* **PROBLEM**
In the listing below, a line holding "Image resolution: width=1960, height=1896." and a line holding "[ชอบบิวตี้]" mark the range. Retype both exactly, with all lines between them.

* **DATA RECORDS**
Content starts

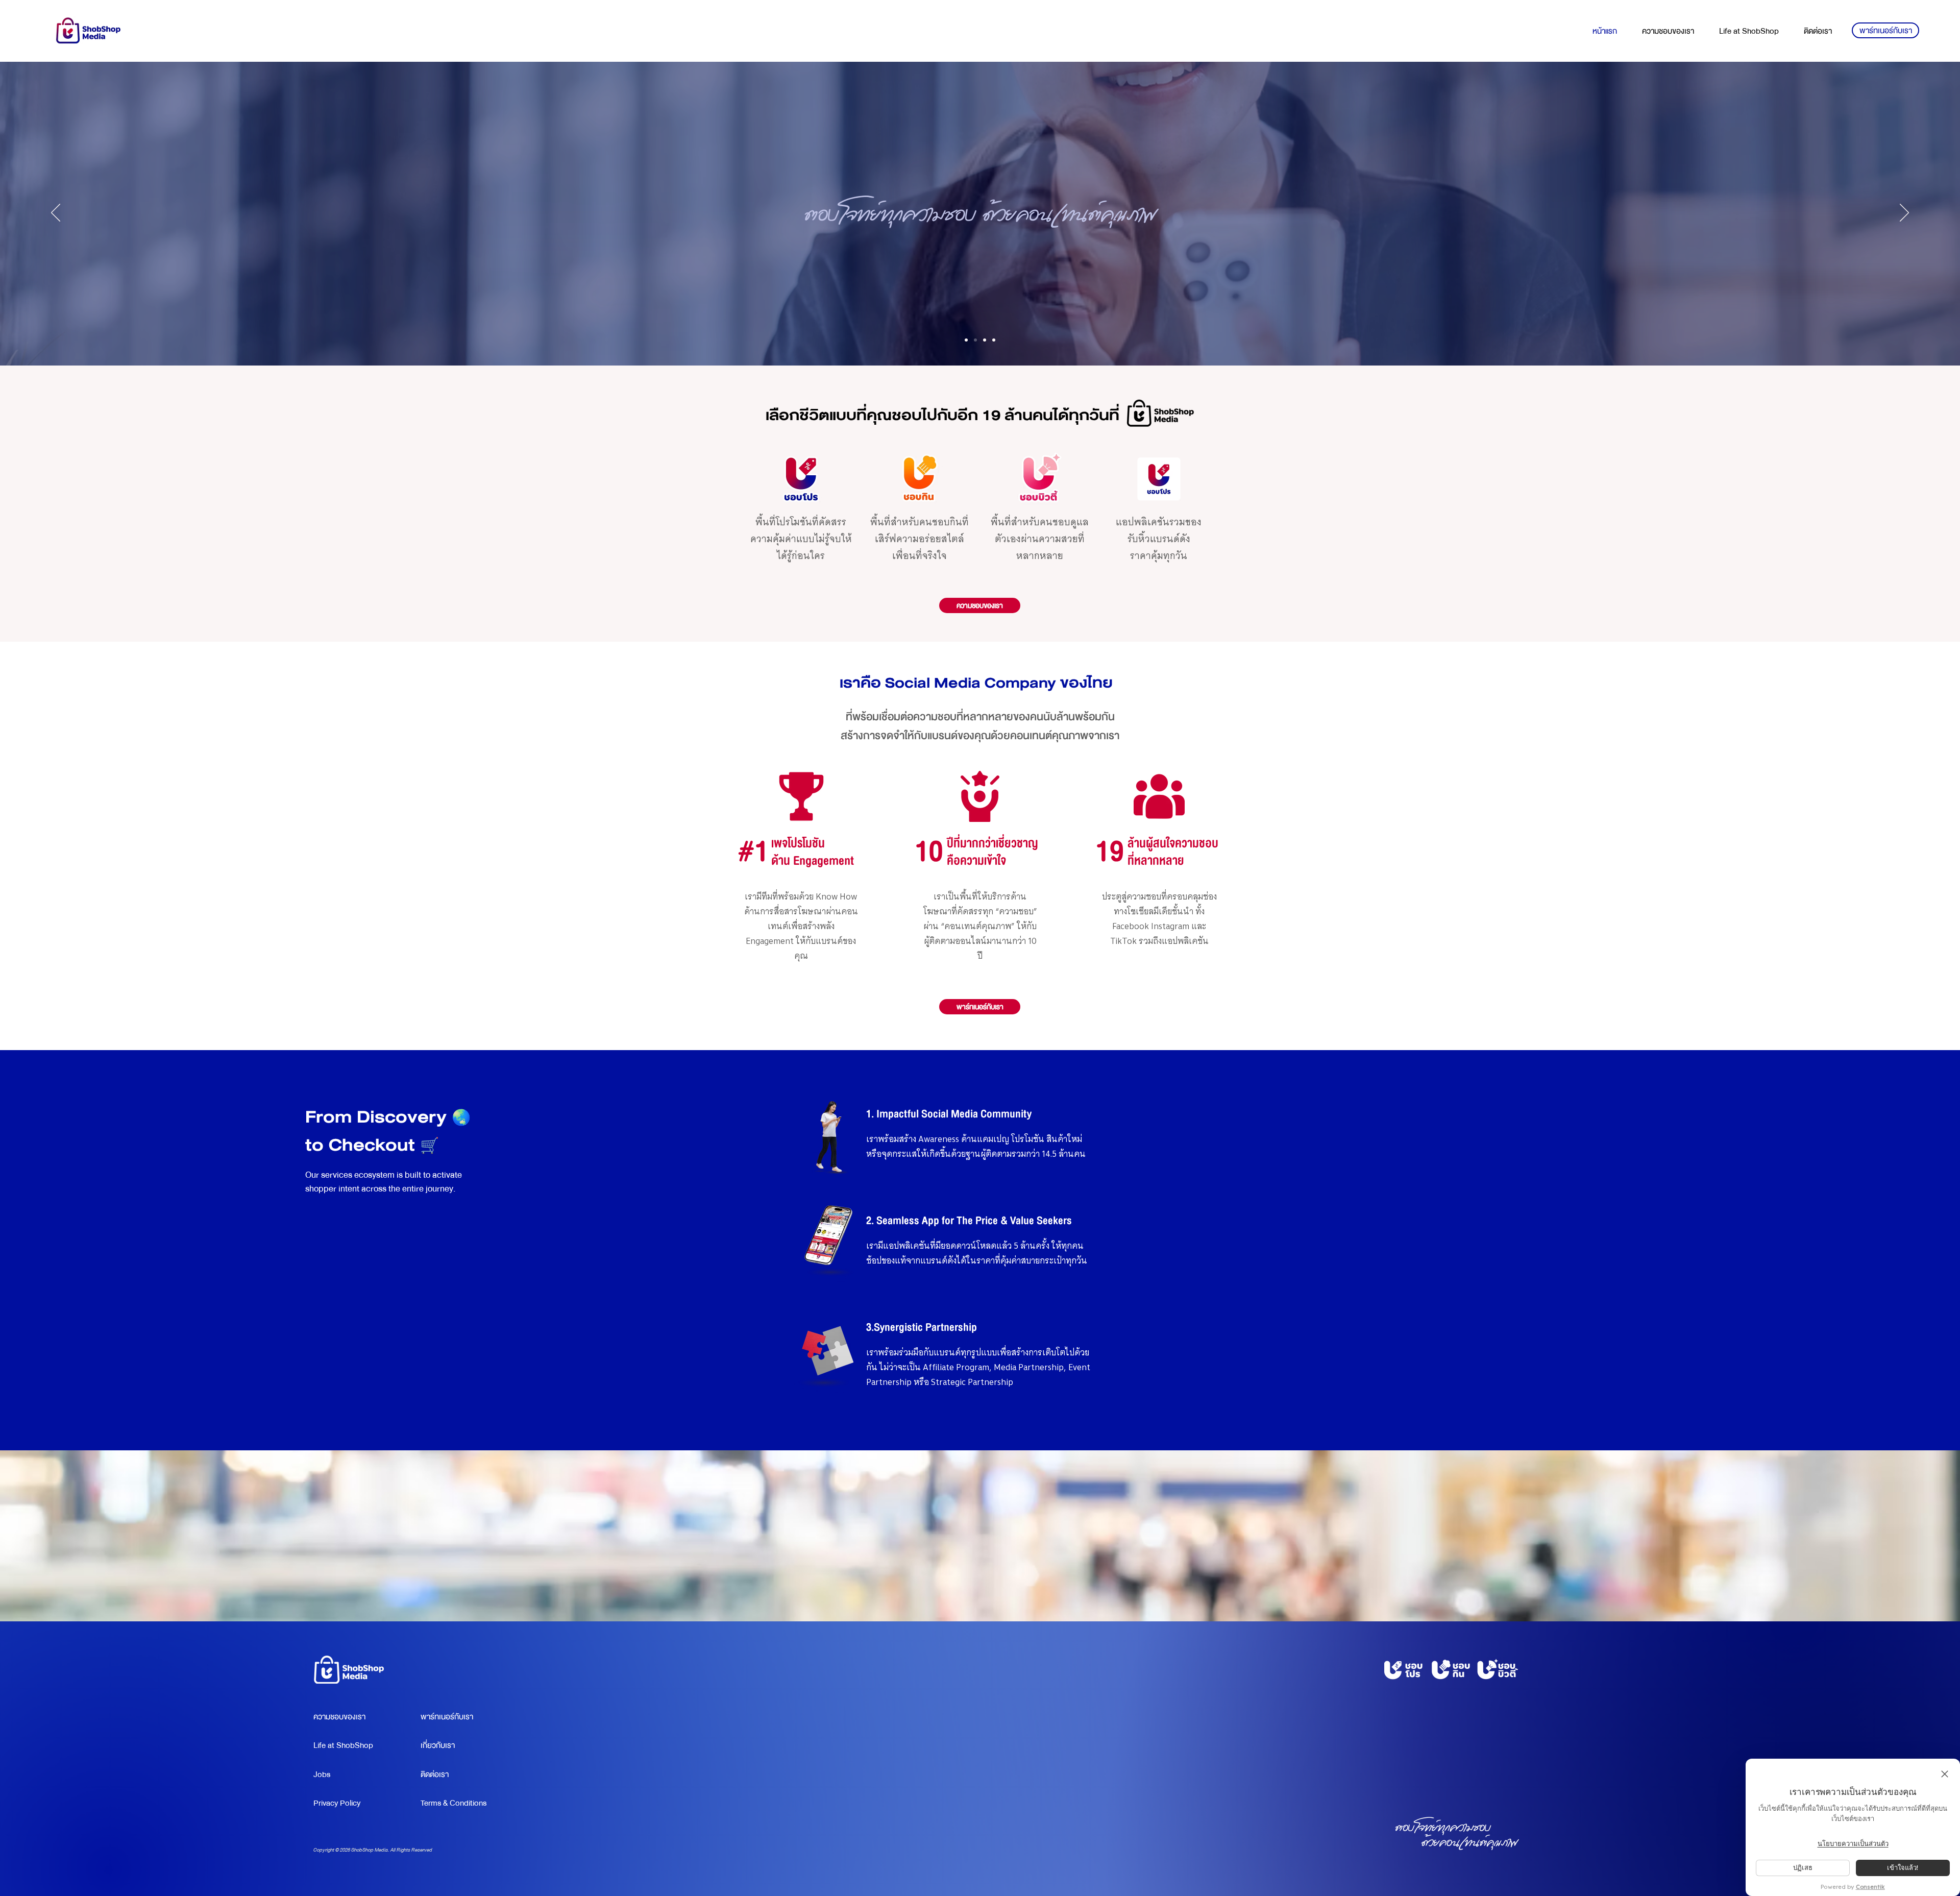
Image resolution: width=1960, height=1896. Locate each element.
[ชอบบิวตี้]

Content ends
Content starts

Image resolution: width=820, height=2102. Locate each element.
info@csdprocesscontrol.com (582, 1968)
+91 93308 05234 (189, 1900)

Content ends
Content starts

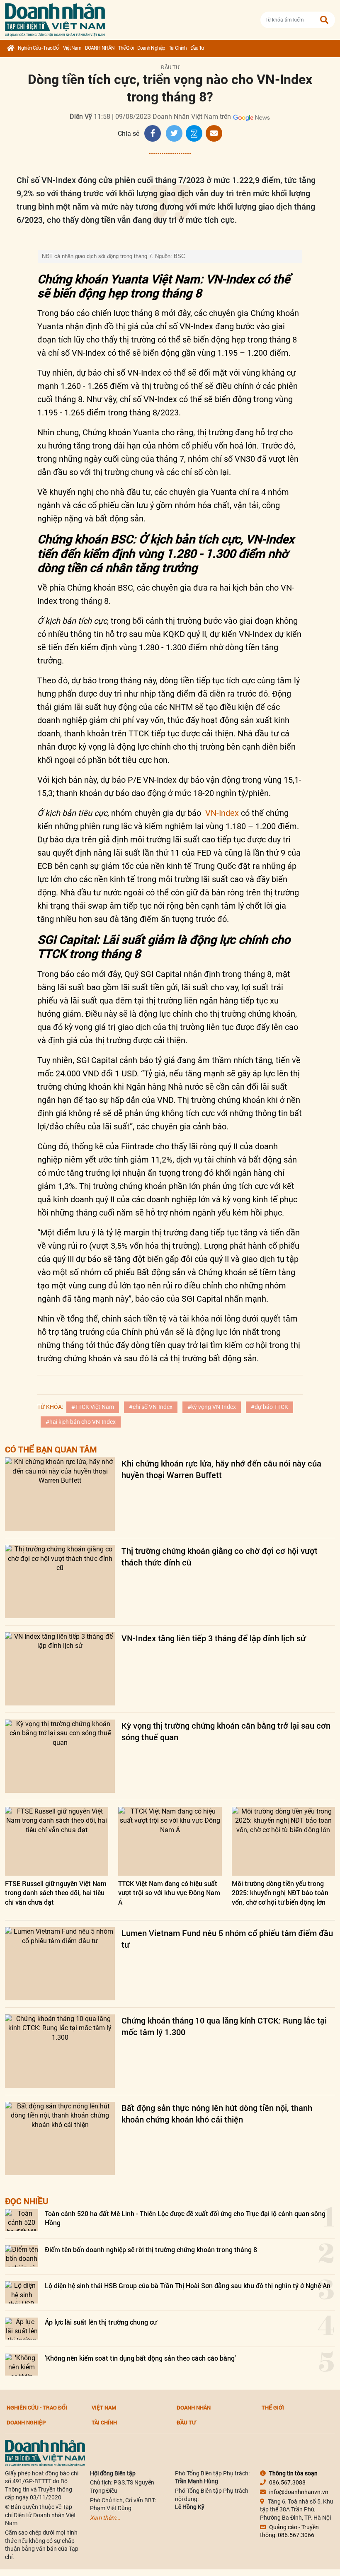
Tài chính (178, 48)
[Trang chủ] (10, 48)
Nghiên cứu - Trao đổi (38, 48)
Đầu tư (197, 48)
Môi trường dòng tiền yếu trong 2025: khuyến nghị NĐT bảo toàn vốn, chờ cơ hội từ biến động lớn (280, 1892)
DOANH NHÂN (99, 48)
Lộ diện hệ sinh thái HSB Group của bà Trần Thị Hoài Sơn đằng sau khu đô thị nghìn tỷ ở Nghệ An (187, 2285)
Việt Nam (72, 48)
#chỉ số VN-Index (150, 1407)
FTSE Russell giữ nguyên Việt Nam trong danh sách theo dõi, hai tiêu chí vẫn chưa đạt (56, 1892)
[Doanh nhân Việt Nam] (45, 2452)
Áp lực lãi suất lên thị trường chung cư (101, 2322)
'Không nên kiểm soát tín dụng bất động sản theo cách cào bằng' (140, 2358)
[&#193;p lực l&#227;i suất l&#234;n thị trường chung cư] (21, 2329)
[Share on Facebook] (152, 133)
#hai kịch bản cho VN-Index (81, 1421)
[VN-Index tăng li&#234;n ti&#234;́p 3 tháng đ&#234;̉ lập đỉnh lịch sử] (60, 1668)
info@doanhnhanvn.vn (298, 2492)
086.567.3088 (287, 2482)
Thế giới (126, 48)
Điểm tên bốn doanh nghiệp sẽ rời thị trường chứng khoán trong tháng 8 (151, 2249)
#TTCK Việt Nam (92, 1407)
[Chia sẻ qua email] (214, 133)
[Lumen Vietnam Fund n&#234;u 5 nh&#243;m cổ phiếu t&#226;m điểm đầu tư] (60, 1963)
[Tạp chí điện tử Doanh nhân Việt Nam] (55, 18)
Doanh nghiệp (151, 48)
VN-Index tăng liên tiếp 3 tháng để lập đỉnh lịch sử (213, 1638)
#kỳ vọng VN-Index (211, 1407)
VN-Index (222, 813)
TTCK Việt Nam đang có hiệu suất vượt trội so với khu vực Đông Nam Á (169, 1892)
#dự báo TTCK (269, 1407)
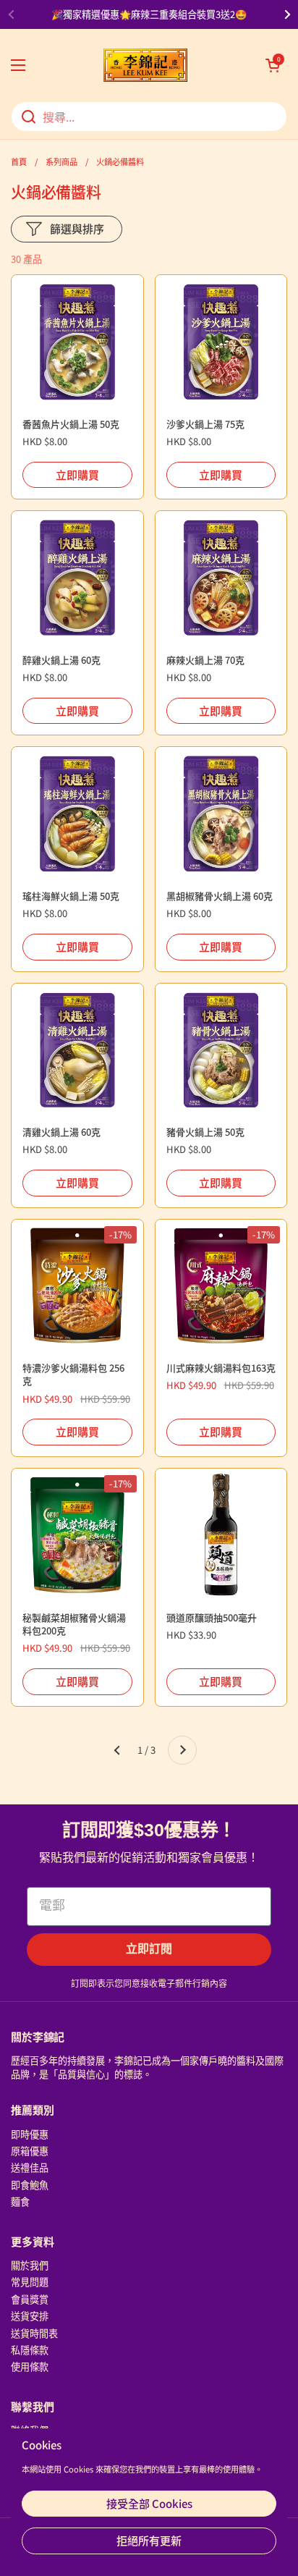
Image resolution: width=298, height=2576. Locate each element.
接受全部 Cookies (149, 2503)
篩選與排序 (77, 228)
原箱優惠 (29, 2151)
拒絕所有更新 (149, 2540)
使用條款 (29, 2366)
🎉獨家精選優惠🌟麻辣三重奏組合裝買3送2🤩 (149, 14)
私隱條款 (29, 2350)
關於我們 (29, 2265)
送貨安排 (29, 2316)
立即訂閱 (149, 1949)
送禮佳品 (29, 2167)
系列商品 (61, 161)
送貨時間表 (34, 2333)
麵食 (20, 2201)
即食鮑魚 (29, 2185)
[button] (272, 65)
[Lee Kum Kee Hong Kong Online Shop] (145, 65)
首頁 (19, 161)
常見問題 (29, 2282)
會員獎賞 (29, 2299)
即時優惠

Content ends

* **ANSWER TO THIS TASK**
Image resolution: width=1960, height=1896. Locate each element.
[ชอบบิวตี้]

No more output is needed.